* Interface element records
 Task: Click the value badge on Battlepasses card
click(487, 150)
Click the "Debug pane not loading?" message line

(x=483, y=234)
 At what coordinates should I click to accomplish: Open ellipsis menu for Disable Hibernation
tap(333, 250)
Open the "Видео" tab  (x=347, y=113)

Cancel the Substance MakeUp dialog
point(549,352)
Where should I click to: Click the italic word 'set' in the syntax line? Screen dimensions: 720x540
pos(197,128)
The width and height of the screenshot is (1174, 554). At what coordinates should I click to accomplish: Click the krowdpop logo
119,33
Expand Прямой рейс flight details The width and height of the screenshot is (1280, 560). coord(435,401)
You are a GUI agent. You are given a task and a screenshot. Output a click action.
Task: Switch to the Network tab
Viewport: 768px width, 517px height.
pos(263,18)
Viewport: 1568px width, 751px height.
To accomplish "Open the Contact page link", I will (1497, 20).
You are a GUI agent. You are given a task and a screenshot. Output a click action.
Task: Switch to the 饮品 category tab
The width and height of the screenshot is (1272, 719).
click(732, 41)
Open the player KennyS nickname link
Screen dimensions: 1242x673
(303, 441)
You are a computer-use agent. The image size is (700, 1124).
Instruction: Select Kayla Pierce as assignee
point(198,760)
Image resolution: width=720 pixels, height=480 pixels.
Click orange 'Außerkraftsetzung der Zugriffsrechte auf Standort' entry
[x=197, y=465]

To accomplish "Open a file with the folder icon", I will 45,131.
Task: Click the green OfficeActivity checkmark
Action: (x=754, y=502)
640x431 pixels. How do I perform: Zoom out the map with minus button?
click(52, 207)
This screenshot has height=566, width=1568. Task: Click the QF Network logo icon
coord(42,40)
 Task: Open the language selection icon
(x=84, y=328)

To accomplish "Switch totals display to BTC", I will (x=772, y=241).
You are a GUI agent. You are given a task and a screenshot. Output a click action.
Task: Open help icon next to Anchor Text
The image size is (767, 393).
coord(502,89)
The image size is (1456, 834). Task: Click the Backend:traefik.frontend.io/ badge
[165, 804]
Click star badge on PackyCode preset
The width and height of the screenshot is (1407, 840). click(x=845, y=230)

* PROBLEM DETAILS
Repeat the material exactly as it appears, from its first line up to and including the line that contains "point(198,760)".

* REPLY
 Task: Click the value badge on Battlepasses card
click(487, 150)
Click the "Debug pane not loading?" message line

(x=483, y=234)
 At what coordinates should I click to accomplish: Open ellipsis menu for Disable Hibernation
tap(333, 250)
Open the "Видео" tab  (x=347, y=113)

Cancel the Substance MakeUp dialog
point(549,352)
Where should I click to: Click the italic word 'set' in the syntax line? Screen dimensions: 720x540
pos(197,128)
The width and height of the screenshot is (1174, 554). At what coordinates should I click to accomplish: Click the krowdpop logo
119,33
Expand Прямой рейс flight details The width and height of the screenshot is (1280, 560). coord(435,401)
You are a GUI agent. You are given a task and a screenshot. Output a click action.
Task: Switch to the Network tab
Viewport: 768px width, 517px height.
pos(263,18)
Viewport: 1568px width, 751px height.
To accomplish "Open the Contact page link", I will (1497, 20).
You are a GUI agent. You are given a task and a screenshot. Output a click action.
Task: Switch to the 饮品 category tab
The width and height of the screenshot is (1272, 719).
click(732, 41)
Open the player KennyS nickname link
Screen dimensions: 1242x673
(303, 441)
You are a computer-use agent. The image size is (700, 1124).
Instruction: Select Kayla Pierce as assignee
point(198,760)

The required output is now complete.